(Data for this task Opens)

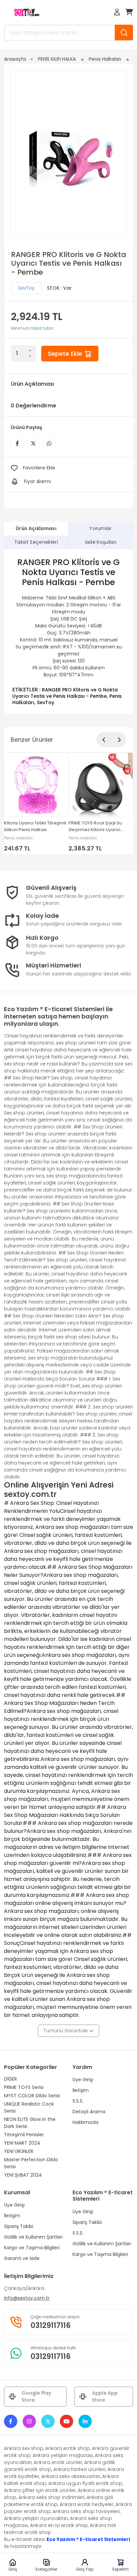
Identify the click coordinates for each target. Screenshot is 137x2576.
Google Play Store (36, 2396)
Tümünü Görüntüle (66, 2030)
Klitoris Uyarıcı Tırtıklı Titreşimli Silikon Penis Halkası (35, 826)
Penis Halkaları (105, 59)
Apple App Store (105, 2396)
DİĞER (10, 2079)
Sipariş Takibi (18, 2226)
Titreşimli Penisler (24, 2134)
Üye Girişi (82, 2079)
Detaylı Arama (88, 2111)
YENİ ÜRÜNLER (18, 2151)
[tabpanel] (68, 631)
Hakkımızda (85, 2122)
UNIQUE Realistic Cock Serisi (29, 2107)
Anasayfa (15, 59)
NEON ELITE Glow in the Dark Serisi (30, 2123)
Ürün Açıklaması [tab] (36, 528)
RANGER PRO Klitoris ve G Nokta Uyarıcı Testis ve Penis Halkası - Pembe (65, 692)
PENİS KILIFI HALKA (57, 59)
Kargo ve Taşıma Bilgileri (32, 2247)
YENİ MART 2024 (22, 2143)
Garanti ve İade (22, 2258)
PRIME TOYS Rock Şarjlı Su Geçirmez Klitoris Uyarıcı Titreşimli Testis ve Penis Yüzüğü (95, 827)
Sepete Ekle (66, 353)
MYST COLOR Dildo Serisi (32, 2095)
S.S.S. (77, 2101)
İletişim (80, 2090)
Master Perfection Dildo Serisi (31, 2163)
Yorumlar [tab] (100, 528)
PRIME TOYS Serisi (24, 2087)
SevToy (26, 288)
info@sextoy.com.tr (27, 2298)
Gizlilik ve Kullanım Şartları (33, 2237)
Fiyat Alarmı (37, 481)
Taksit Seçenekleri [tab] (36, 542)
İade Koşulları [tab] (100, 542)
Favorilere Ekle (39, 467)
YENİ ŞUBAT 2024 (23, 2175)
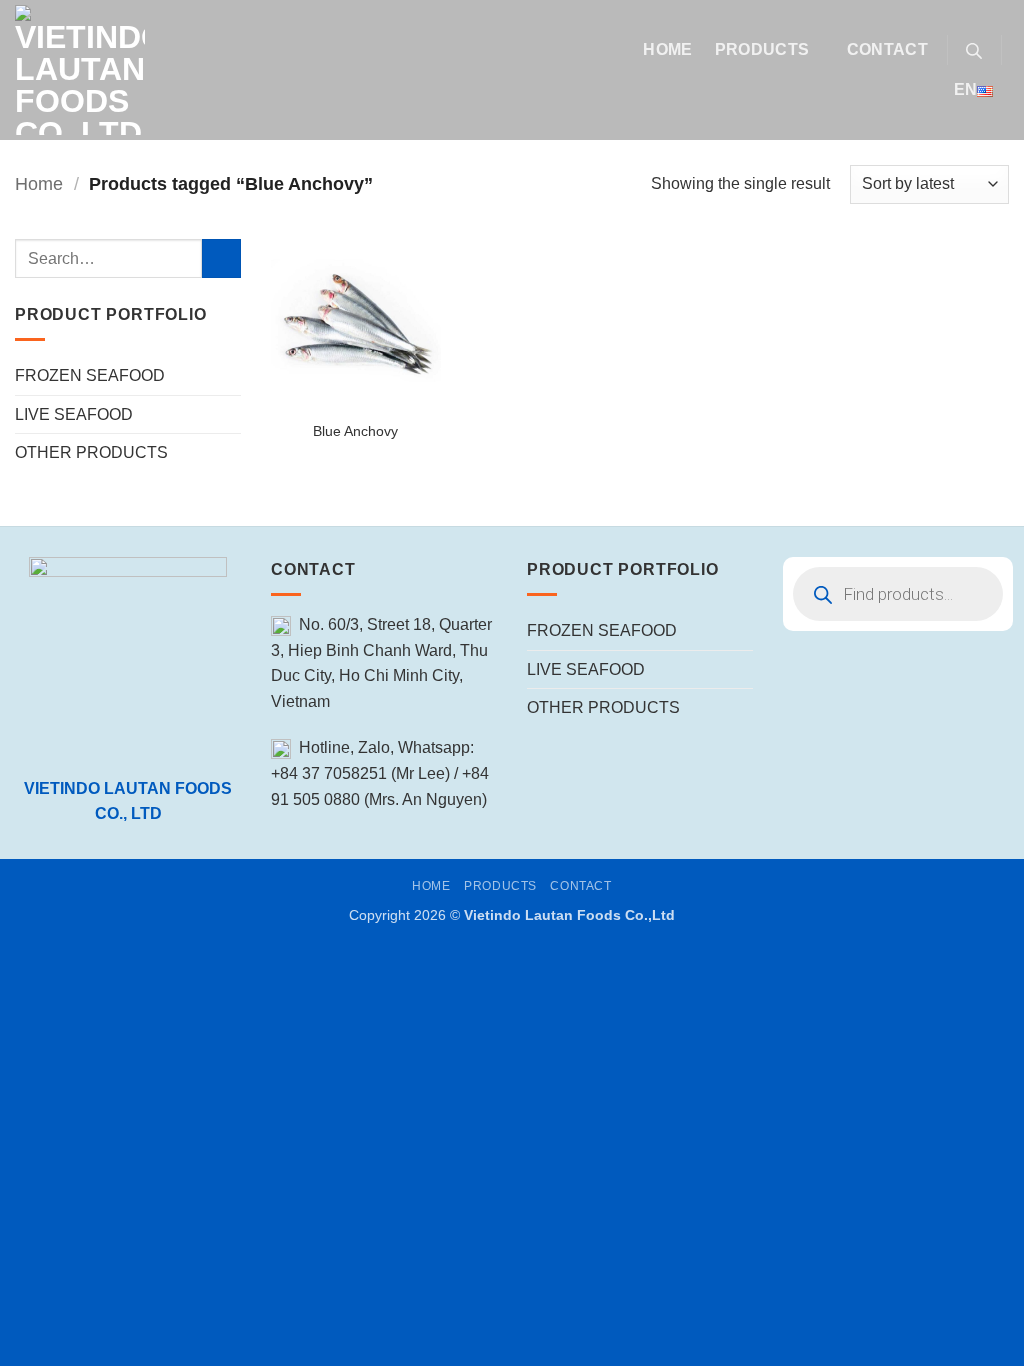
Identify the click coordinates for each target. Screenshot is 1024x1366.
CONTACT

(Data for this task Closes)

Activity:
A word-for-word copy of the material is required; pictures stay out of it.

Written response:
Identify the click coordinates for each target. Screenshot is 137x2576.
Google Play Store (36, 2396)
Tümünü Görüntüle (66, 2030)
Klitoris Uyarıcı Tırtıklı Titreşimli Silikon Penis Halkası (35, 826)
Penis Halkaları (105, 59)
Apple App Store (105, 2396)
DİĞER (10, 2079)
Sipariş Takibi (18, 2226)
Titreşimli Penisler (24, 2134)
Üye Girişi (82, 2079)
Detaylı Arama (88, 2111)
YENİ ÜRÜNLER (18, 2151)
[tabpanel] (68, 631)
Hakkımızda (85, 2122)
UNIQUE Realistic Cock Serisi (29, 2107)
Anasayfa (15, 59)
NEON ELITE Glow in the Dark Serisi (30, 2123)
Ürün Açıklaması [tab] (36, 528)
RANGER PRO Klitoris ve G Nokta Uyarıcı Testis ve Penis Halkası - Pembe (65, 692)
PENİS KILIFI HALKA (57, 59)
Kargo ve Taşıma Bilgileri (32, 2247)
YENİ MART 2024 (22, 2143)
Garanti ve İade (22, 2258)
PRIME TOYS Rock Şarjlı Su Geçirmez Klitoris Uyarıcı Titreşimli Testis ve Penis Yüzüğü (95, 827)
Sepete Ekle (66, 353)
MYST COLOR Dildo Serisi (32, 2095)
S.S.S. (77, 2101)
İletişim (80, 2090)
Master Perfection Dildo Serisi (31, 2163)
Yorumlar [tab] (100, 528)
PRIME TOYS Serisi (24, 2087)
SevToy (26, 288)
info@sextoy.com.tr (27, 2298)
Gizlilik ve Kullanım Şartları (33, 2237)
Fiyat Alarmı (37, 481)
Taksit Seçenekleri [tab] (36, 542)
İade Koşulları [tab] (100, 542)
Favorilere Ekle (39, 467)
YENİ ŞUBAT 2024 (23, 2175)
Identify the click coordinates for each target. Screenshot is 1024x1366.
CONTACT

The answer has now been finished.